The continued expansion of a holistic or ‘systems biology’ approach to characterizing the effects of a pathogen on its host have identified many new avenues of explore in the virus:host arms race. In recent work, a reductionist approach has proved very productive to identify single host factors that modulate viral pathogenesis. What we have learned from these many studies is that there is a delicate balance between the host response to infection that protects us from disease and the imbalance that can occur that can cause more disease. The ability to simultaneously investigate diverse pathways using transcriptomics, proteomics and diverse mouse strains allows for a broader appreciation of the interconnectivity of the host response to disease. These new techniques also allow for precise understanding of how the response to infection can be modulated at other pathways outside of what we knew before and potentially at specific nodes of cross regulation such that a single therapeutic intervention could modulate multiple pathways to benefit the host.

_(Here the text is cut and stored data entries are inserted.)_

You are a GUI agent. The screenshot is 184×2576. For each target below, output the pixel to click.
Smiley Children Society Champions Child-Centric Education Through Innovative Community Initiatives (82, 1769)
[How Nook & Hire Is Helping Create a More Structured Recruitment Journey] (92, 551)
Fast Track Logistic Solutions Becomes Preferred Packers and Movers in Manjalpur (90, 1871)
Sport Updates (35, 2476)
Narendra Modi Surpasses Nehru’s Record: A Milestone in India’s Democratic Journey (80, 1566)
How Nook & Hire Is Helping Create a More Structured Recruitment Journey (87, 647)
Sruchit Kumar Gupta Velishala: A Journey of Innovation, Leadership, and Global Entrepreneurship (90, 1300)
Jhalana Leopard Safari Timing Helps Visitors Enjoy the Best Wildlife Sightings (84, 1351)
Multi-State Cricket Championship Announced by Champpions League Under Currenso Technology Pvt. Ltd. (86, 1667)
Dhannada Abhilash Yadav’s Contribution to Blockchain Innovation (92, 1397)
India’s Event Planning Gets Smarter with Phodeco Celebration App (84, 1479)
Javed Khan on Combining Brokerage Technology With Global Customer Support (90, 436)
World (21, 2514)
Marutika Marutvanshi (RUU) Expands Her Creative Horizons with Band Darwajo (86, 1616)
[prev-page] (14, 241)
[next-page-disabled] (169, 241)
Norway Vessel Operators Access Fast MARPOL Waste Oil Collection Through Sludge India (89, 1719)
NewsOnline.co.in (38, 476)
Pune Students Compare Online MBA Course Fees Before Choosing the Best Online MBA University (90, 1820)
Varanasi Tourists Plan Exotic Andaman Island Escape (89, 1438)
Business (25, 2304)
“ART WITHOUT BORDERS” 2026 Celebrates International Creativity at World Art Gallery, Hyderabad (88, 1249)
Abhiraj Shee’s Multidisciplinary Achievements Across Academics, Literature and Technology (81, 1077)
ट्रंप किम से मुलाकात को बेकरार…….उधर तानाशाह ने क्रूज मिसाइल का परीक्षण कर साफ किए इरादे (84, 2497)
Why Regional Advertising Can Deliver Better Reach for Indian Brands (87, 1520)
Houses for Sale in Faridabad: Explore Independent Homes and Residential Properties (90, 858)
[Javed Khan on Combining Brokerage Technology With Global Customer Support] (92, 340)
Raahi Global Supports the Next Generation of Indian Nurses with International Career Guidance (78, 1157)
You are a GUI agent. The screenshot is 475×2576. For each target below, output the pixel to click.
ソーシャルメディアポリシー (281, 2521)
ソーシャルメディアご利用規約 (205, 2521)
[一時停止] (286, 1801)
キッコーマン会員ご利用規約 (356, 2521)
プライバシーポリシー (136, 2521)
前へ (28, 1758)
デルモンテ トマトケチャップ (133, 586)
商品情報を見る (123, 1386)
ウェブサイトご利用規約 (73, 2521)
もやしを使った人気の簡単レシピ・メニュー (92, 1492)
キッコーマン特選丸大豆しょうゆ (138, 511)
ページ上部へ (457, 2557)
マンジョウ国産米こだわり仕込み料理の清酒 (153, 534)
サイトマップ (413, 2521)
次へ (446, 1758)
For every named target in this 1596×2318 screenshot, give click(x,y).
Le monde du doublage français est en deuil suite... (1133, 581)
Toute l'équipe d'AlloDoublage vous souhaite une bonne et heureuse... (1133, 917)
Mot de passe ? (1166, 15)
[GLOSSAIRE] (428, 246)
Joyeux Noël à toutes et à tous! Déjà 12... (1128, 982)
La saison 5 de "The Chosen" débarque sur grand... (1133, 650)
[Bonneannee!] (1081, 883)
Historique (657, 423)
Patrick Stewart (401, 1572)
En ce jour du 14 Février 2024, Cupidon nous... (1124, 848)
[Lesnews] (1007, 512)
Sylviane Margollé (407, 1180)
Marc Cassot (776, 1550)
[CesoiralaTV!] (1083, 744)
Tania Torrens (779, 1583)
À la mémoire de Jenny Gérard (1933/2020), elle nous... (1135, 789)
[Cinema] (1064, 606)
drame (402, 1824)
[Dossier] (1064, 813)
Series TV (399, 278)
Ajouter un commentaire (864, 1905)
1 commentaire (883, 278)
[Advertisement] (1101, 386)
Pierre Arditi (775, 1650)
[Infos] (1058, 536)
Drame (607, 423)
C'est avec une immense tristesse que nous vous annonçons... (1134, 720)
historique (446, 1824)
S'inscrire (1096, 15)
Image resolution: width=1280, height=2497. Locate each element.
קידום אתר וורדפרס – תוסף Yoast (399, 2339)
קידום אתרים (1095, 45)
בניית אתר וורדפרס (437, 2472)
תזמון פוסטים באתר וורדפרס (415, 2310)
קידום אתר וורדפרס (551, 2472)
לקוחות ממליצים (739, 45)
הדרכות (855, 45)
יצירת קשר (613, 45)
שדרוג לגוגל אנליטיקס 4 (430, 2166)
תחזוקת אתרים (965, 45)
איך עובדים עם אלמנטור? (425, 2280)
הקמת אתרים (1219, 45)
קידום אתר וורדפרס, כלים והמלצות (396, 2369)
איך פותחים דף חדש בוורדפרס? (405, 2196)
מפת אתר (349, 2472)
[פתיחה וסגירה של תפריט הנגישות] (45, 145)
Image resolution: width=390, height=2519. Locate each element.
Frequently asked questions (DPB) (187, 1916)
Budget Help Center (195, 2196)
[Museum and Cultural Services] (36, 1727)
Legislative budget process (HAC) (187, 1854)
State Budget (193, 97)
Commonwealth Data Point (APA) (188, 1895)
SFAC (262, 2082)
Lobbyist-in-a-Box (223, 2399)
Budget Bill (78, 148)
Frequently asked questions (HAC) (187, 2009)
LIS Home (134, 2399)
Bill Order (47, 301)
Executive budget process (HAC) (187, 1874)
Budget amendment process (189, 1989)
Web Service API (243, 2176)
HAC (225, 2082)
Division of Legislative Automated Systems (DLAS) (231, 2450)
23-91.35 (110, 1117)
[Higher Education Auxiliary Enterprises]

In Suthar et al., he reviews how systems biology approaches to West Nile virus (WNV) infection have identified novel host targets uniquely modulated during WNV infection. Schafer et al. review the current understanding of Coronavirus pathogenesis in light of new systems biology approaches that utilize large sets of intercrossed mouse strains, called the Collaborative Cross, to identify new genes implicated in Coronavirus disease induction. Heinke Kollmus et al. profiles the current systems biology approaches to Influenza virus infection and pathogenesis. For Influenza virus pathogenesis studies, Killmus et al. discuss how the Collaborative cross in connection with transcriptome and proteomic analysis can be combined to synergistically pinpoint genes and alleles that modulate disease severity. Through all of the systems biology approaches, the key link is the ability to model how the intertwined host response to infection combines into the induction of proteins that attempt to inhibit viral infection. The paradigm of multi-pathway analysis now exists to compare across viruses, hosts and routes of infection, how disease is initiated, how it differs between variables and how all of these factors can point the research into targeted therapies for broad ranges of viral infections.

Importantly, these reviews highlight the continued and basic need for research into how viruses cause disease. We know that we must be prepared for the next MERS-CoV or Chikungunya virus outbreak and with these new approaches to understanding pathogenesis we can identify how these viruses attack. The only question is, can we figure out their battle plans before it is too late.